Le protocole expérimental :
pour plus de rigueur dans l' interprétation des résultats,
l'utilisation de protocoles en double-aveugle se justifie. Lorsqu'il s'agit
d'un "cross-over" (éliminé dans l'étude fenfluramine présentée ici),
l'analyse des résultats peut être compliquée : les enfants autistiques sont
cliniquement spontanément variables : une rémanence des effets
thérapeutiques est fréquemment observée. Des effets sont alors attribués à tort au placebo. Enfin, les études sur les effets thérapeutiques à long terme
(citons celle de Campbell et al (16) sur l'Halopéridol) sont très rares.
Les critères d'évaluation :
doivent être mesurables, fiables et reproductibles.

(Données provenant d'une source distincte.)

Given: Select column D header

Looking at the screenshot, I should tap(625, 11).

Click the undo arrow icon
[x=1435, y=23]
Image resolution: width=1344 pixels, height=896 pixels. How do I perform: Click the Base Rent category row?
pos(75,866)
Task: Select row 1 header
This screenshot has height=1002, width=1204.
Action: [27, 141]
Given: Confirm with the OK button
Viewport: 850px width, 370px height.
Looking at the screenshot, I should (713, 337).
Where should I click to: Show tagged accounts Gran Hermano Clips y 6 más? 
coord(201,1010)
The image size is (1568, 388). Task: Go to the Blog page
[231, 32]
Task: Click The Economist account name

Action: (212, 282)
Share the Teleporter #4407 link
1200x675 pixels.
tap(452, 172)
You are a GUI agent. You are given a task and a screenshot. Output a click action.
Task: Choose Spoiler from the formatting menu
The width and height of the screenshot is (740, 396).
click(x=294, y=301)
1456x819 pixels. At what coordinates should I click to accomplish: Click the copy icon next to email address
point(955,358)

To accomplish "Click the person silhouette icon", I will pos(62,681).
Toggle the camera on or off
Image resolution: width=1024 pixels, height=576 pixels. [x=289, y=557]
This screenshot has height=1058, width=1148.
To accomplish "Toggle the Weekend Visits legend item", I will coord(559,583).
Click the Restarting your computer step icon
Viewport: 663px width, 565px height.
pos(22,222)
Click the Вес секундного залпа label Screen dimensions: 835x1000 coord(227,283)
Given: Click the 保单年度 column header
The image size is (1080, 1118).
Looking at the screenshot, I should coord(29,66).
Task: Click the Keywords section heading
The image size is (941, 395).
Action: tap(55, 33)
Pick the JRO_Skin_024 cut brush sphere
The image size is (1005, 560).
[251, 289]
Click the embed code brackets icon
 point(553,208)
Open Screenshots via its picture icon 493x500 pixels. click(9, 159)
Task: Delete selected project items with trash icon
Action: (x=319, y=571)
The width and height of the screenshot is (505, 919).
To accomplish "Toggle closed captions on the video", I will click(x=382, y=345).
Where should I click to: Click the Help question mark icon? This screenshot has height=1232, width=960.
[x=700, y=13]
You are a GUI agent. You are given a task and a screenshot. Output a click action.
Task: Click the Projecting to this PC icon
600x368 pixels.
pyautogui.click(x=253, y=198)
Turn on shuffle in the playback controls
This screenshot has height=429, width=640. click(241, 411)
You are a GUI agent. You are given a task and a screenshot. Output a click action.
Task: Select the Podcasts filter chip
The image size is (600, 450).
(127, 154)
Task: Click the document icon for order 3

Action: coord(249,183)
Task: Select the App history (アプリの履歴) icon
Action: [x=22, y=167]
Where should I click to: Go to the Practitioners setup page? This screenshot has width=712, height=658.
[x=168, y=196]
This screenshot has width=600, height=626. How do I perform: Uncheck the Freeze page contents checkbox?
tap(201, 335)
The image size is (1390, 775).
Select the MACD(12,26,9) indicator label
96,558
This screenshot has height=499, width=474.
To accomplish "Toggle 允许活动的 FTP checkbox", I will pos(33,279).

L'évaluation des effets thérapeutiques suppose la construction d'échelles
préalablement validées (2). Quelques échelles de ce type ont été
élaborées (les échelles ERC-A (23) et RLRS (28) par exemple), mais sont
encore insuffisamment diffusées et standardisées au niveau international. Les
résultats cliniques obtenus par différentes équipes sont de ce point de vue
difficilement comparables. Il semble bien nécessaire d'adjoindre à ces
critères cliniques des paramètres biologiques directement quantifiables. Ceci
suppose la mise au point de techniques d'explorations aisément applicables
(examens biochimiques et électrophysiologiques par exemple) (9, 10, 11, 29) et
dénuées de toute nocivité pour l'enfant même si les examens sont répétés
(intérêt des dosages urinaires).
L'analyse statistique des résultats :
les effectifs d'enfants autistiques étudiés sont
généralement petits et l'efficacité des traitements n'est que modérée. Les
conditions pour l'utilisation de tests statistiques sont difficilement
remplies. Il est possible néanmoins d'examiner avec précision les données
concernant quelques individus qu'ils soient nettement "sensibles" ou
"résistants".
La mise en évidence de ces marqueurs cliniques et biologiques
spécifiques de l'autisme et l'analyse détaillée des modifications de ces
marqueurs induites par les thérapeutiques sont des étapes indispensables pour
une meilleure évaluation et pour l'application rationnelle de nouveaux
traitements médicamenteux dans l'autisme de l'enfant.